Les salariés soutiennent sans être efficacement contredits par l’employeur qu’ils ont continué à travailler dans les mêmes conditions après janvier 2016, soit a minima à hauteur de 38 heures 30, en l’absence de toute modification de la charge de travail et de toute information à ce sujet fournie aux clients.

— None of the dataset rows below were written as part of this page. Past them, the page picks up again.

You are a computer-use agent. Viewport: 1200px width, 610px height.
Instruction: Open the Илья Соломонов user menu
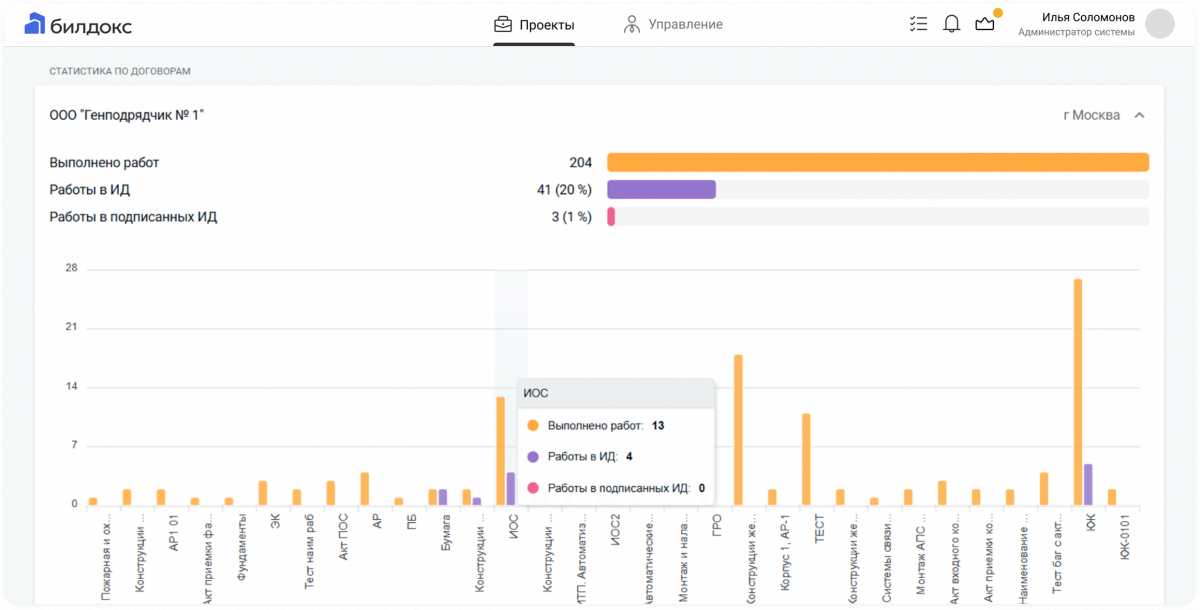(1088, 18)
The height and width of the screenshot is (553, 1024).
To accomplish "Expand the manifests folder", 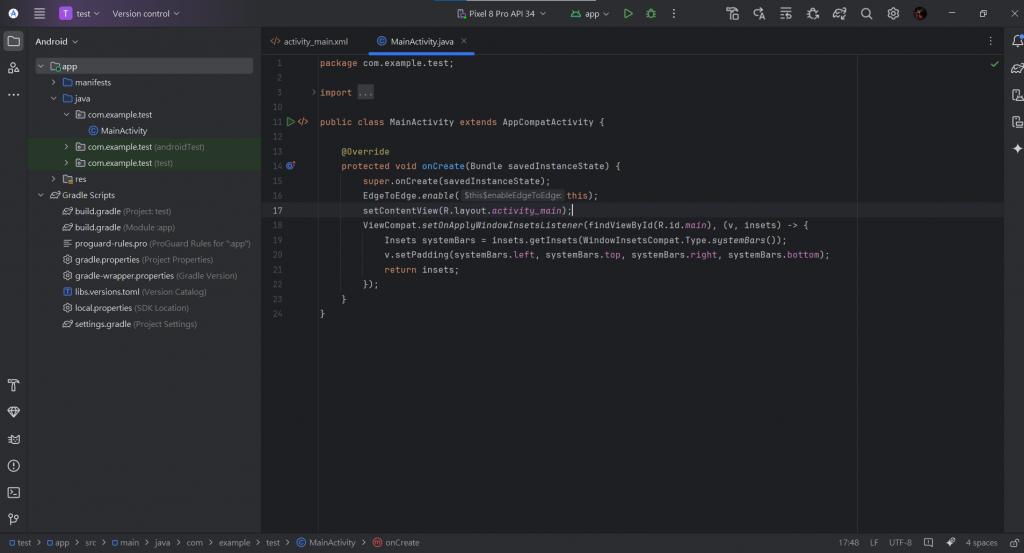I will click(53, 82).
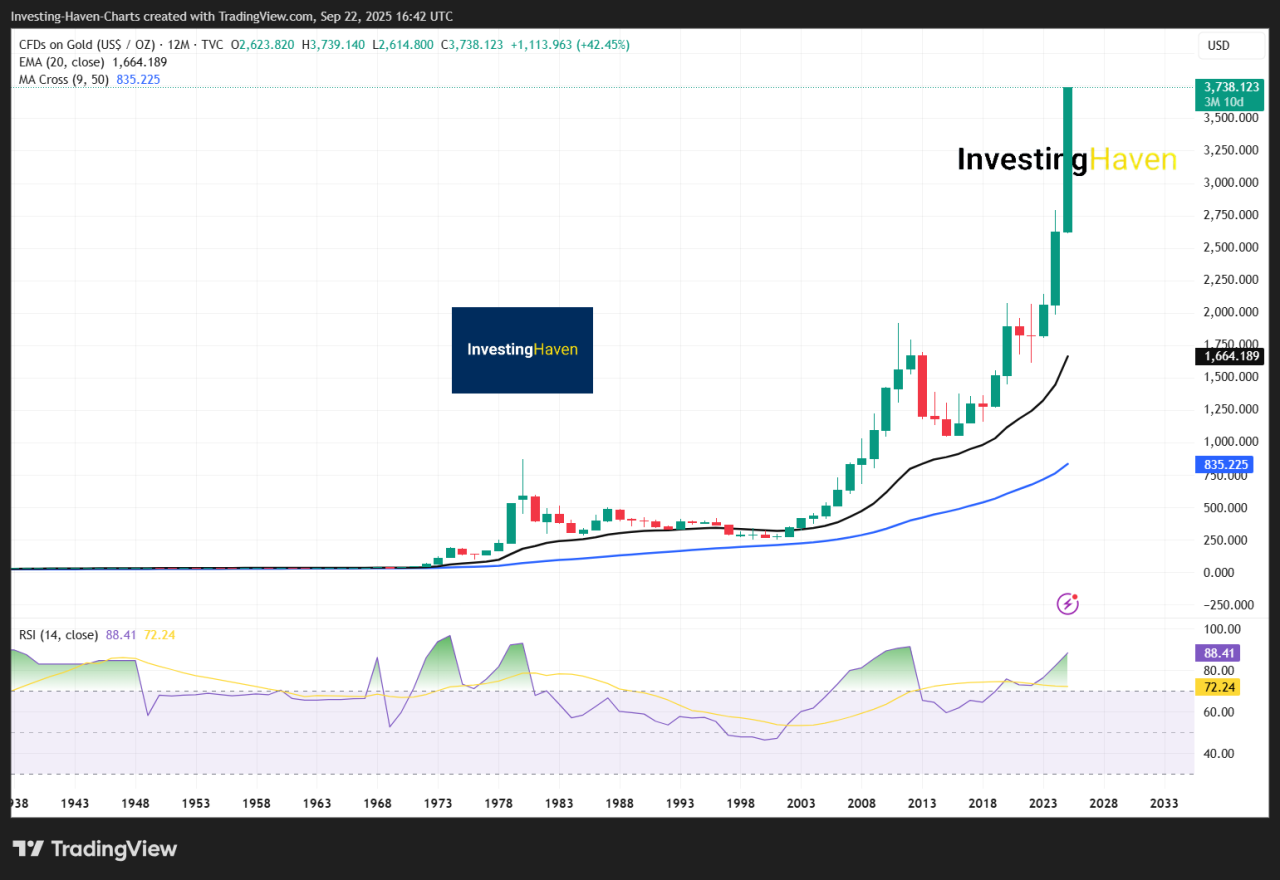Click the 2,000.000 price axis label
The height and width of the screenshot is (880, 1280).
coord(1230,312)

Ils se prévalent en ce sens du contenu du rapport d’expertise Syndex de mars 2016, qui révèle que « pour la majorité des salariés, les clients ne sont pas prêts à accepter 35 h ni 36h30 hebdomadaires, quand leurs propres équipes travaillent 38h30 et/ou sont au forfait jour », que « des salariés se trouvent de ce fait dans une position complexe, puisque s’ils respectent stricto sensu les modalités horaires de leur contrat de travail en modalité 1 depuis janvier 2016, ils devraient justifier de leur temps de travail face à un client à qui il a été vendu une prestation sans évaluation fine de la charge de travail » et que « les salariés qui ont tenté de se rapprocher au mieux des 35h après le passage en modalité 1 ont constaté les difficultés voire l’impossibilité d’y parvenir (« J’ai essayé de réduire mon temps de travail mais j’ai été rattrapé par la réalité, 36h30 C’est incompatible avec la demande du client, quel que soit l’accord, je ferai toujours 40h »).
Ce rapport explique que les exigences sont différentes selon que les salariés travaillent en clientèle ou dans les locaux d’Altran technologies, et que « travailler chez le client signifie’se plier aux contraintes horaires et à l’organisation de celui-ci. Le questionnaire (Q94 ‘ correspondant au suivi du temps de travail -) révèle que pour 55 % des consultants, les horaires de travail sont fixés par les clients. Dans la grande majorité des cas, ceux-ci emploient leurs cadres au forfait’ ».
Ce document constate que « l’organisation attendue du travail reste inchangée : au cours de nos entretiens, de nombreux salariés font état des consignes reçues leur demandant de ne rien modifier à leur aménagement du temps de travail » et que « le décalage entre l’organisation prescrite (« travail hebdomadaire à 35 heures sans compteur de RTT » ) et l’organisation réelle (« travail inchangé de 38,5 heures par semaine ») désoriente les salariés et alimente un climat de perte de confiance dans les discours véhiculés par la direction d’Altran. Ainsi, les salariés basculés administrativement en modalité 1 restent bien en « réalisation de mission » et n’ont pas reçu de nouveaux ordres de mission ».
Il est mentionné que l’activité des consultants est renseignée sur deux outils, Minos et Smart RH, en service depuis octobre 2015 « qui ne permettent pas de suivre le temps de travail et d’évaluer la charge », que l’outil Minos ne mesure pas le temps de travail effectif (deux options de codage : journée ou demi-journée), et que l’outil Smart RH enregistre toutes les demandes de congés, de RTT, de JNT, d’heures supplémentaires et les astreintes, et qu’ « aucune saisie d’heures travaillées n’est possible selon les salariés. C’est le temps de travail contractuel qui est enregistré. Smart RH incrémente automatiquement le temps correspondant à la modalité. C’est au travers de Smart RH que la plupart des consultants ont constaté leur passage en modalité 1. Leur temps de travail a été modifié de 38,5h à 35 h ».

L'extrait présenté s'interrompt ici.